Perdono: è il più potente e il più difficile atto d’amore che si possa compiere, verso se stessi, verso il carnefice e verso la vita. Viene spesso confuso con l’accettazione di un episodio sgradevole, ma non è la stessa cosa. C’è pure chi ritiene non sia possibile perdonare una mancanza di rispetto, un episodio di sopraffazione e che una volta subite certe ingiustizie si può soltanto andare oltre. Mai dimenticare.
Il perdono è una nobile virtù
Abbiamo provato a capire meglio cos’è il perdono con l’aiuto di Adriano Formoso, psicoterapeuta e Padre Lucio Boldrin, cappellano del carcere di Rebibbia. “Per arrivare a perdonare bisogna aver fatto un lavoro esistenziale, di consapevolezza su se stessi, è un valore talmente nobile che quando viene prodotto o vissuto va stimato e riconosciuto. Il perdono non è segno di debolezza, è una virtù, un dono, che una persona può ricevere o conquistarsi – ha osservato Adriano Formoso – chi confonde il perdono con l’accettazione va osservato attentamente. La vita è un’esperienza di dolore che riguarda tutti, anche se viviamo momenti belli. L’esistenza umana è, per molti aspetti, un’esperienza di sofferenza.”
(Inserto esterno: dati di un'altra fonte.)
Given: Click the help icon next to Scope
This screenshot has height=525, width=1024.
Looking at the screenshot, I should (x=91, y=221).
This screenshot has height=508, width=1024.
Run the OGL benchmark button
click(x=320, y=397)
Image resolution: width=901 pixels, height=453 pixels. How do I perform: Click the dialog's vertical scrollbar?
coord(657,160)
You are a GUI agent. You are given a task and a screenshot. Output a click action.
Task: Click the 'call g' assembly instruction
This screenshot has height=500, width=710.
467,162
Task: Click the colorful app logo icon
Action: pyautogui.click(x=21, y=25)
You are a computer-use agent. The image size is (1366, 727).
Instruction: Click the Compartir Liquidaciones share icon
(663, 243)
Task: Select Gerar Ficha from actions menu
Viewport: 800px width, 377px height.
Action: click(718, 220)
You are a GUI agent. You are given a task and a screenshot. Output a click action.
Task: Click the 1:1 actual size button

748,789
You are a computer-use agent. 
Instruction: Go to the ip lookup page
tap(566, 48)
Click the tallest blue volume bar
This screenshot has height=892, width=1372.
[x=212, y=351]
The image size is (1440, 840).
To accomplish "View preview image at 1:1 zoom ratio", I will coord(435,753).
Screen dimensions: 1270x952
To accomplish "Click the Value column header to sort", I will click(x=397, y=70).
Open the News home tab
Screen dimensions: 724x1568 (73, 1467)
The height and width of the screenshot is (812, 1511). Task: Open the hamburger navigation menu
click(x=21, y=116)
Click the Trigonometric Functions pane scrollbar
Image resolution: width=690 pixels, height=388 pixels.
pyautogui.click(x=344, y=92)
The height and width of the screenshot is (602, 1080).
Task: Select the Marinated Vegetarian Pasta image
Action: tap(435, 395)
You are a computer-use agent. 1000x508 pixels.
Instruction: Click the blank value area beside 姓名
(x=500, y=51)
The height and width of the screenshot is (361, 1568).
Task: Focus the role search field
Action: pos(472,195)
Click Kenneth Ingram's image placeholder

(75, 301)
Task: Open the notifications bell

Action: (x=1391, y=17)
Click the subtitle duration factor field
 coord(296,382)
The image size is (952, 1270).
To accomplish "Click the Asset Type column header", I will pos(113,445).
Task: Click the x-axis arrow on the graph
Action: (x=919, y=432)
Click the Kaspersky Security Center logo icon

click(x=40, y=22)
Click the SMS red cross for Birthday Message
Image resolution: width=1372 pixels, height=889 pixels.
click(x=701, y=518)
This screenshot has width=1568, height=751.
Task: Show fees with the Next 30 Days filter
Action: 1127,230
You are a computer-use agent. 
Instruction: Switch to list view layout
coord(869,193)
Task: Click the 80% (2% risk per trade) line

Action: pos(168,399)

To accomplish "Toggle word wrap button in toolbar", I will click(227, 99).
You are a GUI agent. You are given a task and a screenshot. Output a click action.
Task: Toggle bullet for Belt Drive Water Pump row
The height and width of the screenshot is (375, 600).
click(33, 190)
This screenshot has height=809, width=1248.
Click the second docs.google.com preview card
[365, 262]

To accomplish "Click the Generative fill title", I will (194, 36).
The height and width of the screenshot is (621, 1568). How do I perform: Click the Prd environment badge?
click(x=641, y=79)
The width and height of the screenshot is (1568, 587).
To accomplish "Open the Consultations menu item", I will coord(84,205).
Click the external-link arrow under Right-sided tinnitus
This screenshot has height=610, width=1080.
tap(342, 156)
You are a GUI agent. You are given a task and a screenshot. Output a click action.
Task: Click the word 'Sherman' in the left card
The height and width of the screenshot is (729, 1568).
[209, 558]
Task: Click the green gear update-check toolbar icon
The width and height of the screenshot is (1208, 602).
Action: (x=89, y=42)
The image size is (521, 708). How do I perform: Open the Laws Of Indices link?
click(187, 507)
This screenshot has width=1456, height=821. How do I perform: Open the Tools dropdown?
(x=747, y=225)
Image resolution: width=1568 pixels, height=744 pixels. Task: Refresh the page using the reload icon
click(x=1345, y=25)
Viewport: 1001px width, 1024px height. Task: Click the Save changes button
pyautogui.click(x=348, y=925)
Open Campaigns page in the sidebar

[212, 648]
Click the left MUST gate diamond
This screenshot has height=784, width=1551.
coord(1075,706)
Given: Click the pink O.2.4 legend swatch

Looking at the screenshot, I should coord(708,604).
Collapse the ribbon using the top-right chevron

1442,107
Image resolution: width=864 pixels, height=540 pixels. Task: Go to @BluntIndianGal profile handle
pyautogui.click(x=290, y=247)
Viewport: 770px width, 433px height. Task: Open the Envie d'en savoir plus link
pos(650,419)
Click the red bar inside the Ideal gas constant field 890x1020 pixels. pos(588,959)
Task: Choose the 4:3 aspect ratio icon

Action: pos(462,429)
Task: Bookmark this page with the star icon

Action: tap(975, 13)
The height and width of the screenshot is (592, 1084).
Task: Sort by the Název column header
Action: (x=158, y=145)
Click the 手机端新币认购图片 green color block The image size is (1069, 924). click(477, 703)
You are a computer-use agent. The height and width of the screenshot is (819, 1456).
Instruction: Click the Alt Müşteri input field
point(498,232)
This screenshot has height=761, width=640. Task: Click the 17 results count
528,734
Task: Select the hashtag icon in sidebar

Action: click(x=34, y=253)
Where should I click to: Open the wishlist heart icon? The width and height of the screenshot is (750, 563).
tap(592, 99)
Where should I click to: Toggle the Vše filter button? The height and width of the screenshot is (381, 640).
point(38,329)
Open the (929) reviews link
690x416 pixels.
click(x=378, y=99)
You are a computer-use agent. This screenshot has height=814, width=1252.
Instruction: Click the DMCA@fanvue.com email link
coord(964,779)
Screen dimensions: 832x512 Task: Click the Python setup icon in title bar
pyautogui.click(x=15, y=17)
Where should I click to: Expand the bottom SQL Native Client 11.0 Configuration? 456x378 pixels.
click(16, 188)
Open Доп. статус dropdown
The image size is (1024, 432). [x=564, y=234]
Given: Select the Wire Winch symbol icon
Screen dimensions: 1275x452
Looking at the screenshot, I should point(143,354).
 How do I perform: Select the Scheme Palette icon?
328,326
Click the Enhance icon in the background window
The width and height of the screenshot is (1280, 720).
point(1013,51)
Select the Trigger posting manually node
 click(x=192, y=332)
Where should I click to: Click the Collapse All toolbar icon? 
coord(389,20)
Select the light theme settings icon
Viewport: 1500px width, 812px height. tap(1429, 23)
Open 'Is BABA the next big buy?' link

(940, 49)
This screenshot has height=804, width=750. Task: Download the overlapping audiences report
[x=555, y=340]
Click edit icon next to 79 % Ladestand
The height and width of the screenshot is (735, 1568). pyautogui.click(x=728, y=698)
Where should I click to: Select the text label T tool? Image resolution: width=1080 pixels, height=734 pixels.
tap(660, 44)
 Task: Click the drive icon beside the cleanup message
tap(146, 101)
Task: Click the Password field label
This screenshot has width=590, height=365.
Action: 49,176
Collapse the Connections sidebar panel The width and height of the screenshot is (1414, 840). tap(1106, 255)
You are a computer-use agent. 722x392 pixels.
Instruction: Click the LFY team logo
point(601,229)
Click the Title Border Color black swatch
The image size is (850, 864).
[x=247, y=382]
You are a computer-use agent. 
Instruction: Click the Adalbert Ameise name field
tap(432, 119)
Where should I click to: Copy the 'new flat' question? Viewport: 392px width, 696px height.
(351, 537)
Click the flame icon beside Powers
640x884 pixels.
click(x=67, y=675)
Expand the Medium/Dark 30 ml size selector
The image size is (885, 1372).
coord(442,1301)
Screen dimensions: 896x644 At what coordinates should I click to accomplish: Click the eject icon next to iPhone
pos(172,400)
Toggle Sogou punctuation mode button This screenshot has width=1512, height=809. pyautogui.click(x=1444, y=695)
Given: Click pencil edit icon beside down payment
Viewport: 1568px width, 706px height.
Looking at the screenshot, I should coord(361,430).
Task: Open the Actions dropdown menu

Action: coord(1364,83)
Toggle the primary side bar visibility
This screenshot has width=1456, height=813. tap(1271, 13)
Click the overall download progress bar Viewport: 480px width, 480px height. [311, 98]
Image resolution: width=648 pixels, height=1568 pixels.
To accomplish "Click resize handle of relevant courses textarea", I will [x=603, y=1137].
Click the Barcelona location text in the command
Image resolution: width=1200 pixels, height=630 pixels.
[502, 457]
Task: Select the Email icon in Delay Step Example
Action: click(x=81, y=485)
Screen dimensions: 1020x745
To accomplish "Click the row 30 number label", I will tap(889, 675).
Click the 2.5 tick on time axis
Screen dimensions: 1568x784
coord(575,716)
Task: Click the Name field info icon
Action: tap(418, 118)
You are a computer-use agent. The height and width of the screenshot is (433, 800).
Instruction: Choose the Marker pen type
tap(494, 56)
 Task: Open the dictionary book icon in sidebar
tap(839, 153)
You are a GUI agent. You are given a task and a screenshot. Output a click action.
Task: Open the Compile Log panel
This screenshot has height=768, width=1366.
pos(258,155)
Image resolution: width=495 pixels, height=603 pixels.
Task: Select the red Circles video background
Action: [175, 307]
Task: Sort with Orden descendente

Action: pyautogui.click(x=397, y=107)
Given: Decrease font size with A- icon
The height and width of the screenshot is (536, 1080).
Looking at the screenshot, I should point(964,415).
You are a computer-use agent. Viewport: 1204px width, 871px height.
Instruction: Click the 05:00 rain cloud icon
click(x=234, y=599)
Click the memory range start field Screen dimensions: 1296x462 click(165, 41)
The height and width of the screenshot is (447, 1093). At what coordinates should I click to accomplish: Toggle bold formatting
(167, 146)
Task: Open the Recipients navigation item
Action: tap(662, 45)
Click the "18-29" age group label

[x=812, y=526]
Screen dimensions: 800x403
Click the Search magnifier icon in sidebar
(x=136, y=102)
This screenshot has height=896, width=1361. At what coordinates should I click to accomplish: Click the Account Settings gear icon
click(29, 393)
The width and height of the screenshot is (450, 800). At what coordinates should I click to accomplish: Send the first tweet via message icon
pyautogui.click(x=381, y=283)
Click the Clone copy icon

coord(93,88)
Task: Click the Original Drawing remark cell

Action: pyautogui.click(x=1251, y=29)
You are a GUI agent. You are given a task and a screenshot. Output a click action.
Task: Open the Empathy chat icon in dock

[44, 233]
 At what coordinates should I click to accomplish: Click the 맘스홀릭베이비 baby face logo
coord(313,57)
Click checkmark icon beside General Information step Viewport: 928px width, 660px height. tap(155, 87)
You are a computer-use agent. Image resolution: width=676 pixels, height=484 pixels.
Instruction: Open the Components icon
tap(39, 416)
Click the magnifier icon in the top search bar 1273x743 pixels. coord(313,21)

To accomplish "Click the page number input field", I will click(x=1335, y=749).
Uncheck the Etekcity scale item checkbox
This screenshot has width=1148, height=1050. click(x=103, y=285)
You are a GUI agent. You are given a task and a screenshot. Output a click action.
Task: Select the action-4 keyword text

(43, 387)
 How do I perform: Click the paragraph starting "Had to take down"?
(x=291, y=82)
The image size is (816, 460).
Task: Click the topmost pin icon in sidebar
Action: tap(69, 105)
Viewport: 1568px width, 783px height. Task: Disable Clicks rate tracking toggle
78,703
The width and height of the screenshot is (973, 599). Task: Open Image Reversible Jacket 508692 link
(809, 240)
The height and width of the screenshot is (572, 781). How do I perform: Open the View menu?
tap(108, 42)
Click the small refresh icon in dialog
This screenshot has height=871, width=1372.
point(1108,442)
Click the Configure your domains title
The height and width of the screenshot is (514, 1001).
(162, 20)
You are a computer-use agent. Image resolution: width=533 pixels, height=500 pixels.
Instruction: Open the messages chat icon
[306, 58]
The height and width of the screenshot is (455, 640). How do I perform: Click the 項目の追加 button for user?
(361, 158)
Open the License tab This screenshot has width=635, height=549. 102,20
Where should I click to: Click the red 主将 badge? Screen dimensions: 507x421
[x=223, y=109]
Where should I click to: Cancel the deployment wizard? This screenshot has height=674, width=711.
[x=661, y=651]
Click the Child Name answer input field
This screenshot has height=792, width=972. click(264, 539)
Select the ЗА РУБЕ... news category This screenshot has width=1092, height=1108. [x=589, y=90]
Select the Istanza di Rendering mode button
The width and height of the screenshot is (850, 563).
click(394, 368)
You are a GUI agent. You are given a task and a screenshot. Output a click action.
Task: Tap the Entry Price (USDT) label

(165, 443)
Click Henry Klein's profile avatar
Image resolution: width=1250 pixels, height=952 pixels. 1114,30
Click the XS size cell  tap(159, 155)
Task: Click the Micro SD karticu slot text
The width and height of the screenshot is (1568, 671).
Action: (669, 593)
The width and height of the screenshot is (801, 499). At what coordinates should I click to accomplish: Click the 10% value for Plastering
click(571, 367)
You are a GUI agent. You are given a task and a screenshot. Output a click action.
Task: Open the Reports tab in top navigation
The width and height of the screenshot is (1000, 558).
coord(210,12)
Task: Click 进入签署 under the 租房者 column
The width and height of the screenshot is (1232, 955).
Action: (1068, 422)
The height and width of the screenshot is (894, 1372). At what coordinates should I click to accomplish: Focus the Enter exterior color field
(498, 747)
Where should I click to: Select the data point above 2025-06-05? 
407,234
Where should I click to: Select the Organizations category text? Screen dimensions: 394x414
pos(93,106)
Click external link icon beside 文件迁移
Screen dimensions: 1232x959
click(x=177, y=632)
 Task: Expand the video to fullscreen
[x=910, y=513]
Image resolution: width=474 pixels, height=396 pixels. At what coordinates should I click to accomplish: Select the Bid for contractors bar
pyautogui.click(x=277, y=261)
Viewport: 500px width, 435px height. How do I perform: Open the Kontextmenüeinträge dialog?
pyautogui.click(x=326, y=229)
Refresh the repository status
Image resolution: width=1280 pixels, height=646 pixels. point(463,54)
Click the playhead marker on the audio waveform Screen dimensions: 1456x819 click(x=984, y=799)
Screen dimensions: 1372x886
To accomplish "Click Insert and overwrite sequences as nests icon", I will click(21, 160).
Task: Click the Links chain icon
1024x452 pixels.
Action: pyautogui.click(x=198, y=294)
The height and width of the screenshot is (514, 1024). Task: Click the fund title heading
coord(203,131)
Perdono: chi perdonare? Chi commette uno sgarbo ledendo “le leggi dell’amore, della prosocialità – ha aggiunto il dottor Formoso – non tutti sono in grado di rispettare gli altri.”
La realtà carceraria, ad esempio, è uno dei tanti contesti dove il valore del perdono può liberare chi ha commesso un crimine dal dolore, eppure “chi commette un reato è l’ultimo che riesce a perdonarsi, se riesce. Il carcere viene visto come una realtà dove buttare via la chiave – ha detto Padre Lucio Boldrin, il quale tiene un diario della realtà carceraria di Rebibbia e racconta la vita e il vissuto dei carcerati – il carcere non rieduca, molte persone si trovano ripiegate su se stesse: provano rancore, solitudine, abbandono. Molti di loro sono malati, fisicamente, dovrebbero andare in ospedale, altri sono anziani e hanno dei tumori di cui nessuno si prende cura. Il carcere diventa la discarica di tante realtà di sofferenza.”